The legatees under the will of W. PI. Long sought to intervene, and along with this executor to prevent this judgment from being amended, because, as they allege, testator’s estate had been distributed to them before the suit was brought and the judgment rendered; lhat they had no notice of it, or of the claim upon which it is founded; that, under such distribution, they took possession of the property assigned them, and have since held and claimed and occupied and possessed it as their own for more than four years; that the executor has none of the assets of the estate in his hands that could be reached by the judgment, if amended, and that he is wholly insolvent; that, if amended and made a valid judgment, it would affect only them and their property; that it is not for the debt of their testator, and his property is not chargeable with it; that defendant is no longer the executor of testator, but has been discharged from the trust by proper authority of law; that he was so discharged before the commencement of plaintiff’s suit, and that, if the debt was in fact the testator’s debt, it is barred as to them. They therefore pray to be made parties to plaintiff’s rule. No order appears in the record granting their prayer and making them parties, nor is there anything in it going to show that their application was considered, or that it influenced the judgment awarded on the motion. The court refused the amendment and set aside the judgment, upon the prayer of the defendant. The transcript shows that the judgment was awarded by the court in 1875, and the Motion to amend was made in 1888.

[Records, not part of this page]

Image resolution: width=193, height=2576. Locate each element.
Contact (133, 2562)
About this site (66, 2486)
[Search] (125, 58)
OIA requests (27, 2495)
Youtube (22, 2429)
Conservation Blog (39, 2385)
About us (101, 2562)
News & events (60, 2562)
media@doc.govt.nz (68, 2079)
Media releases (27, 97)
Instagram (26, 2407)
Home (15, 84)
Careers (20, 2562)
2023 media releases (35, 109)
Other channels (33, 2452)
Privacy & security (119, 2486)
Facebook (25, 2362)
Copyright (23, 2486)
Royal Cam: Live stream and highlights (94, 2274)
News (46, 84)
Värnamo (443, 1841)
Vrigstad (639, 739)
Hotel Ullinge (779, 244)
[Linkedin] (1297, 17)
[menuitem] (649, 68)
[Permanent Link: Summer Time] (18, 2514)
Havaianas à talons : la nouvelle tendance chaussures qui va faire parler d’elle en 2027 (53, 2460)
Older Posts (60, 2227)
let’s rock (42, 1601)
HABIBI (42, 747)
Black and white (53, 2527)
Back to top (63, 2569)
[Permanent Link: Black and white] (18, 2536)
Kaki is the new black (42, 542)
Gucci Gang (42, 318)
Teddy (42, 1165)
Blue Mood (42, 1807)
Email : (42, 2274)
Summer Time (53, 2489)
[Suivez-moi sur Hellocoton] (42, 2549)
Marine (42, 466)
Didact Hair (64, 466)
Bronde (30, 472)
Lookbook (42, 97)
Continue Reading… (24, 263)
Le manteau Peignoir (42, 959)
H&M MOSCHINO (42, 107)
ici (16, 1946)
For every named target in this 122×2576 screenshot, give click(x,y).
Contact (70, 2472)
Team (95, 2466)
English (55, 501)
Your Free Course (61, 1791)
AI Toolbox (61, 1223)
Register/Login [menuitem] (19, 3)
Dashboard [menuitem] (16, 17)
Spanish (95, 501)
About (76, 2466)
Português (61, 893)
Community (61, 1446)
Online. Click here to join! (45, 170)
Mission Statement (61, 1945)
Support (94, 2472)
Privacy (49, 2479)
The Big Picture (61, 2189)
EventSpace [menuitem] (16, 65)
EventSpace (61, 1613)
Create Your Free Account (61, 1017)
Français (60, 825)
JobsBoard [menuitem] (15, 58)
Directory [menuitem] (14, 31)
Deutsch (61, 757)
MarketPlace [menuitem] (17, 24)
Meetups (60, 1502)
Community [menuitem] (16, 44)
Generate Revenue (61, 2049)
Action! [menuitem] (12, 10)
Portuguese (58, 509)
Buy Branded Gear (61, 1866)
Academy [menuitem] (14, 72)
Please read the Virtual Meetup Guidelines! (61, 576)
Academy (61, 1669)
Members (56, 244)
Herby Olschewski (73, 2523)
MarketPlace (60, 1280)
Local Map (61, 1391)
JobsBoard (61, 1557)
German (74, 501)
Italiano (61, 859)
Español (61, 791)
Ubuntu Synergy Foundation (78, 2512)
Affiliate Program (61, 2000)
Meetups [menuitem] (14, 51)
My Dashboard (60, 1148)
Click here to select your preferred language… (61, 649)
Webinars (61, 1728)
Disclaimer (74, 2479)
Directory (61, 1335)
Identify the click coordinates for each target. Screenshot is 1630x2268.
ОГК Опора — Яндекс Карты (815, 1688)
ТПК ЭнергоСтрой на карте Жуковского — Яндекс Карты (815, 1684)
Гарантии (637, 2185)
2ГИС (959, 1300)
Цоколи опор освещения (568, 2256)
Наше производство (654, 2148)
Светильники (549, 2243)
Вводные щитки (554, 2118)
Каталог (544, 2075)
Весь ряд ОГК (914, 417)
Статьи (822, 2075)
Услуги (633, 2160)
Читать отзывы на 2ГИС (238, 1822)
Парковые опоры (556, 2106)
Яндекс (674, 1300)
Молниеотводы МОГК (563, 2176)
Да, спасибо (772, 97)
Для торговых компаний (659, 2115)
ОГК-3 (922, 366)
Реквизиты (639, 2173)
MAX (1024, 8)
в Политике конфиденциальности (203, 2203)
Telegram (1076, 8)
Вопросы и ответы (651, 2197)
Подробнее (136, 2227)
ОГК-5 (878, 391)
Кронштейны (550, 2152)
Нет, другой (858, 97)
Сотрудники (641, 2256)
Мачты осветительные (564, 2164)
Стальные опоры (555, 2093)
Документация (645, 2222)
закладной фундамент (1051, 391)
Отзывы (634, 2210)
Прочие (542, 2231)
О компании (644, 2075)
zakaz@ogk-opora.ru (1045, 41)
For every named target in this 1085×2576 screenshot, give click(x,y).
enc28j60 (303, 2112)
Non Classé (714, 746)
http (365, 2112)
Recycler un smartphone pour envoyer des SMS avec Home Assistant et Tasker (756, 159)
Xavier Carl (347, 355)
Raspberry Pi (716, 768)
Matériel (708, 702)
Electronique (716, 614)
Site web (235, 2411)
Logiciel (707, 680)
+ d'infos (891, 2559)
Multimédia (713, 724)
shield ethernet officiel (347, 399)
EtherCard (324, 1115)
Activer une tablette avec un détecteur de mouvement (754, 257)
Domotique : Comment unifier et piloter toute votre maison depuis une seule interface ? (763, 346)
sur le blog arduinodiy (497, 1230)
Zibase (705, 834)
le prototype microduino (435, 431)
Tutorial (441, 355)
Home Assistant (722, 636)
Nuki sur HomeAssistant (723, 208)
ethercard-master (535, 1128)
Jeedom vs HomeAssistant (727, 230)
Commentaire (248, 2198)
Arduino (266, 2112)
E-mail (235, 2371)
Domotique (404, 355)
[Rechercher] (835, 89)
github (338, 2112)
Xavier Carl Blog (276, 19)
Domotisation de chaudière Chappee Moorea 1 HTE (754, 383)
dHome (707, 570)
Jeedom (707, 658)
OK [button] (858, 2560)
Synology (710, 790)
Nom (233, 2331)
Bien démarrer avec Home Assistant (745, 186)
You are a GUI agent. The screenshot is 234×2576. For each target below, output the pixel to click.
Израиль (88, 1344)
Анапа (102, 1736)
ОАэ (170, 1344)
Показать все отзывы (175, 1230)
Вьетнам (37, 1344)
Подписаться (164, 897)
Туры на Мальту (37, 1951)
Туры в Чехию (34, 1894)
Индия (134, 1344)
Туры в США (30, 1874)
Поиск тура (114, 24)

*971. That the amendment asked is generally allowable, we ■ think is clear. The name of a defendant, inadvertently omitted in entering a judgment, may be inserted by amendment (29 Ga., 392); and if this be so, why may not an incorrect name, inserted by like fnistake, be amended, so as to correspond with the pleadings on which the judgment is founded? To ask is to answer the question.
2. None of the objections urged by the defendant to allowing the amendment should have been considered, except, it may be, that relating to process; they may have been good against the enforcement of the judgment, but were not admissible on a motion to amend. 29 Ga., 397.
3. The objection mainly relied on in argument here was that there was no process to the declaration on which the judgment was rendered, and therefore there could be no legal judgment to amend. The record, however, shows that there was a complete process in every respect save one. In this instance, it contained no direction whatever; the direction was wholly omitted. It is now insisted that for this omission the process is void, and is therefore no process.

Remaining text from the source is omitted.